La démocratie libérale est-elle une condition préalable au développement du journalisme indépendant ou, à l’inverse, faut-il un journalisme indépendant pour que la démocratie libérale puisse s’épanouir?
MK: Une démocratie libérale sans presse libre est tout aussi impensable que l’inverse. Dans une démocratie, le journalisme constitue la base sur laquelle nous pouvons nous forger une opinion fondée et prendre les bonnes décisions au quotidien. Il offre une plateforme pour les débats de société et garantit que les faits qui appellent ce débat sont fiables et accessibles. Une démocratie vit de l’échange permanent avec elle-même et pour cela, il faut un journalisme libre qui permette ce dialogue.

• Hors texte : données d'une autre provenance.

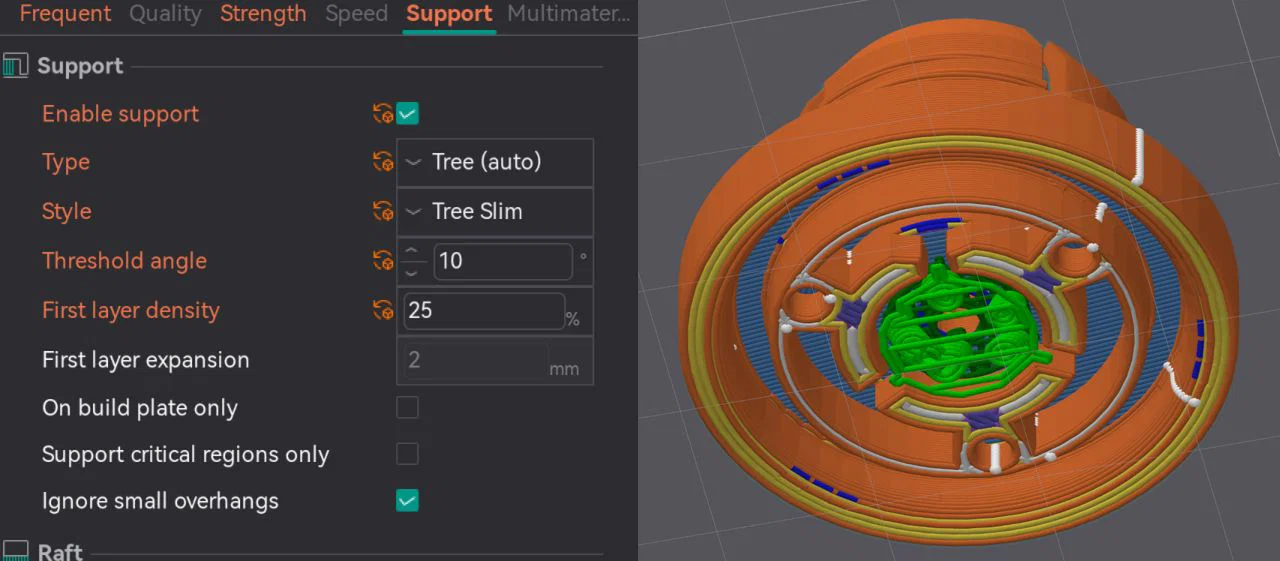This screenshot has height=561, width=1280.
Task: Open the Style dropdown showing Tree Slim
Action: (495, 211)
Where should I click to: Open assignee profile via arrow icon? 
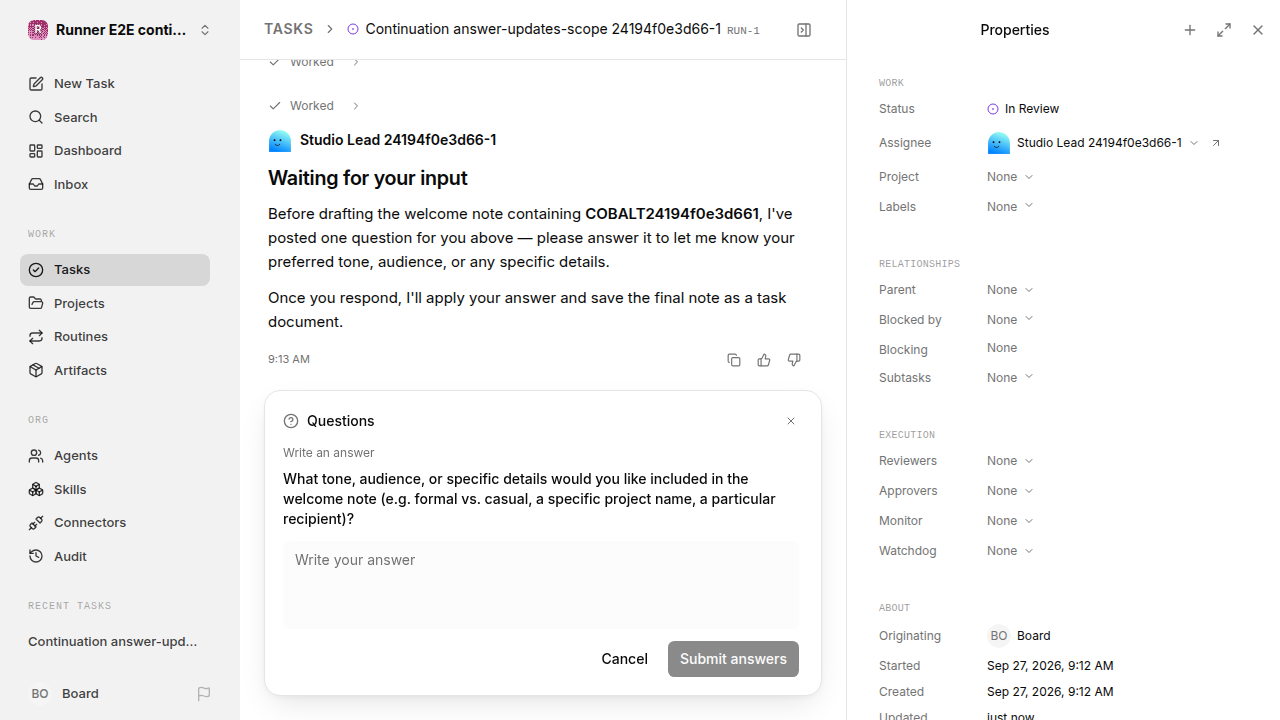[1216, 143]
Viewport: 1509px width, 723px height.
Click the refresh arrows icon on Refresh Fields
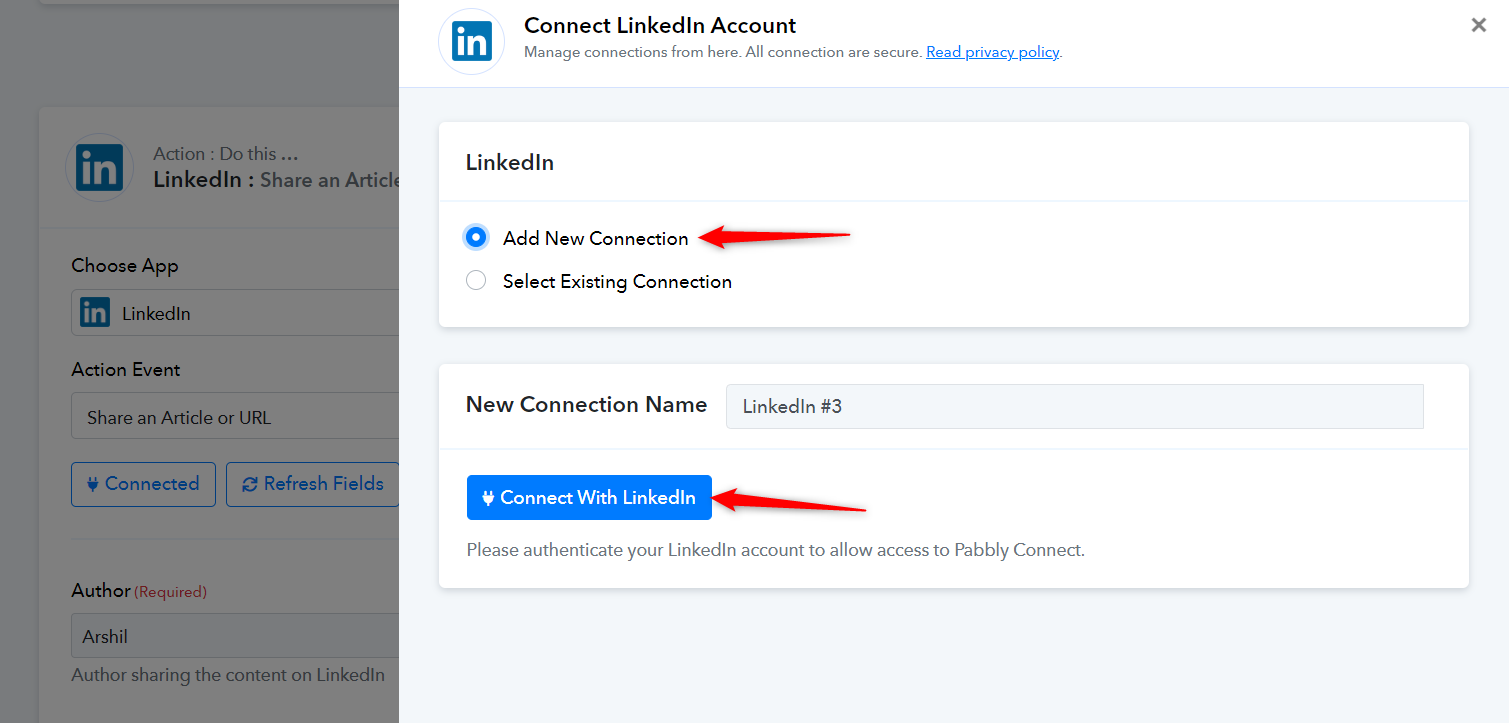click(x=250, y=484)
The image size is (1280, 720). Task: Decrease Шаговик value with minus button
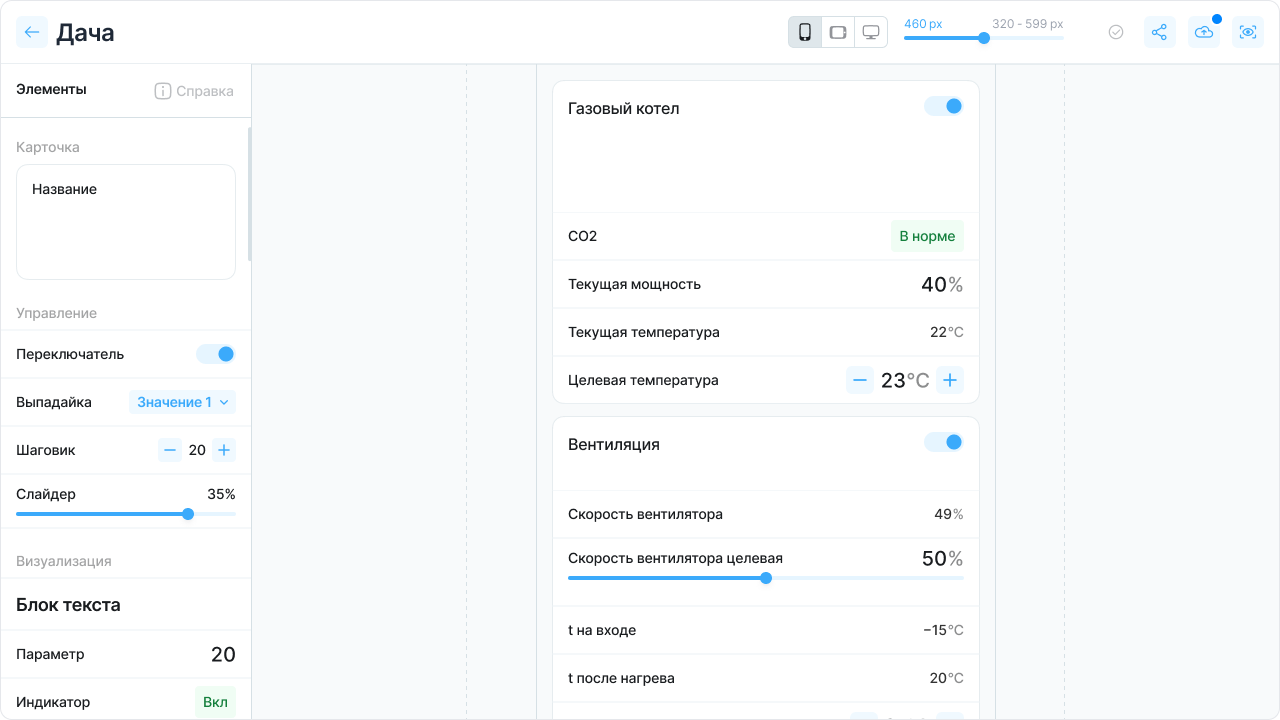tap(170, 450)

Donc dans l’intérêt général?
HS: C’est précisément l’un des points clés de la réflexion sur le MFF. Nous nous sommes rendu compte que pendant très longtemps, il y a eu peu d’envie d’innovation dans le domaine des médias. Cela s’explique peut-être aussi par le fait que les bénéfices des modèles commerciaux traditionnels sont restés stables pendant très longtemps, entraînant une certaine stagnation structurelle. Mais aujourd’hui, nous avons la chance de façonner et de promouvoir l’ère du numérique en faveur d’un paysage médiatique vivant et démocratique. Si nous parvenons à intégrer judicieusement ces nouvelles technologies, cela peut créer une dynamique très positive pour le journalisme et la démocratie.

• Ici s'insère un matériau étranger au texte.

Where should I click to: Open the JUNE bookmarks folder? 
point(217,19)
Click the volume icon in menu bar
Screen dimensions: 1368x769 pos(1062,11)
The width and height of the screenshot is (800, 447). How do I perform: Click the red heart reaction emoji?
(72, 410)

Engagement en faveur du journalisme
Au XXe siècle, la famille Schöpflin tenait une société de vente par correspondance qui approvisionnait l’Allemagne en textiles depuis Lörrach, près de Bâle. Après son rachat progressif par Quelle, le site de Lörrach a fermé ses portes en 1999. Hans Schöpflin n’a jamais rejoint l’entreprise et a préféré façonner sa propre carrière d’entrepreneur à succès aux États-Unis dans les années 70. La mort de son fils l’a poussé à dédier une partie de sa fortune à l’engagement philanthropique. Il a donc créé la Panta Rhea Foundation aux États-Unis en 1998 puis en2001, il a lancé la Schöpflin Stiftung à Lörrach-Brombach avec son frère Albert et sa sœur Heidi Junghanss. Le journalisme et la société sont les priorités de la fondation. En septembre 2024, cette dernière a ouvert la maison Publix à Berlin pour défendre le journalisme. Publix fait partie des entités qui ont lancé le Media Forward Fund en 2024. Martin Kotynek est le directeur et créateur du fonds. Au cours de sa carrière, il a travaillé en tant que rédacteur en chef au Süddeutsche Zeitung, au Zeit Online et au Zeit, puis au quotidien Der Standard à Vienne. Martin Kotynek est un biologiste diplômé originaire de Vienne. Le Media Forward Fund vise à promouvoir le journalisme au cœur de la crise de transformation actuelle. L’objectif est de développer un financement durable pour que les médias puissent jouer leur rôle de soutien à la démocratie.